*WORK INSTRUCTIONS*:
Return the listing below word for word, from its first line through the line that contains "Task: Click on".

*RECORDS FOR THIS TASK*:
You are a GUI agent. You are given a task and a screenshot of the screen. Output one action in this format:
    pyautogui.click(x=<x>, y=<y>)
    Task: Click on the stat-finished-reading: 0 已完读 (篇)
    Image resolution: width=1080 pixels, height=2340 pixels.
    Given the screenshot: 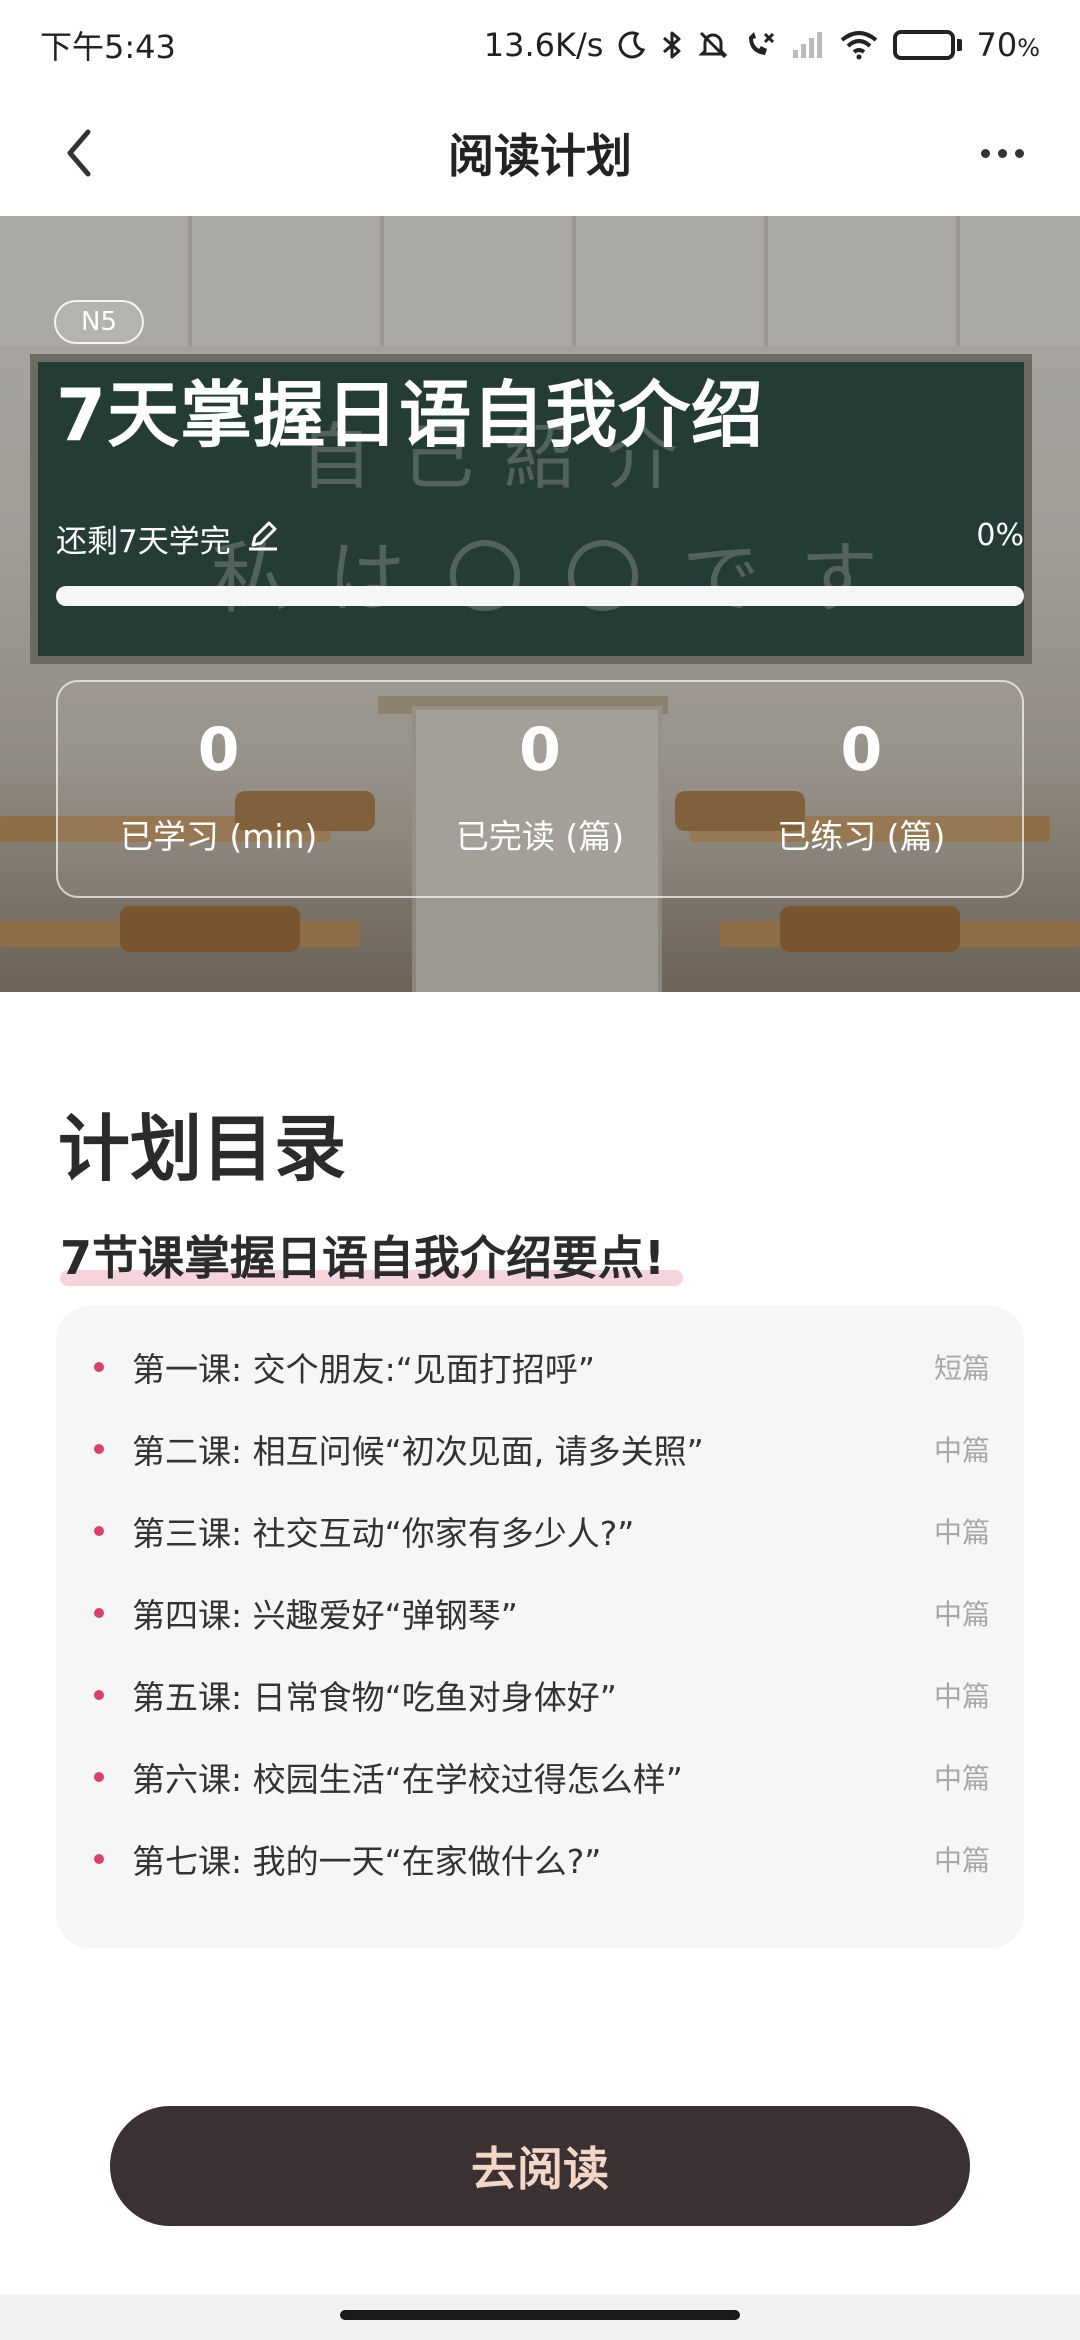 What is the action you would take?
    pyautogui.click(x=540, y=789)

*ANSWER FOR THE TASK*:
You are a GUI agent. You are given a task and a screenshot of the screen. Output one action in this format:
    pyautogui.click(x=<x>, y=<y>)
    Task: Click on the stat-finished-reading: 0 已完读 (篇)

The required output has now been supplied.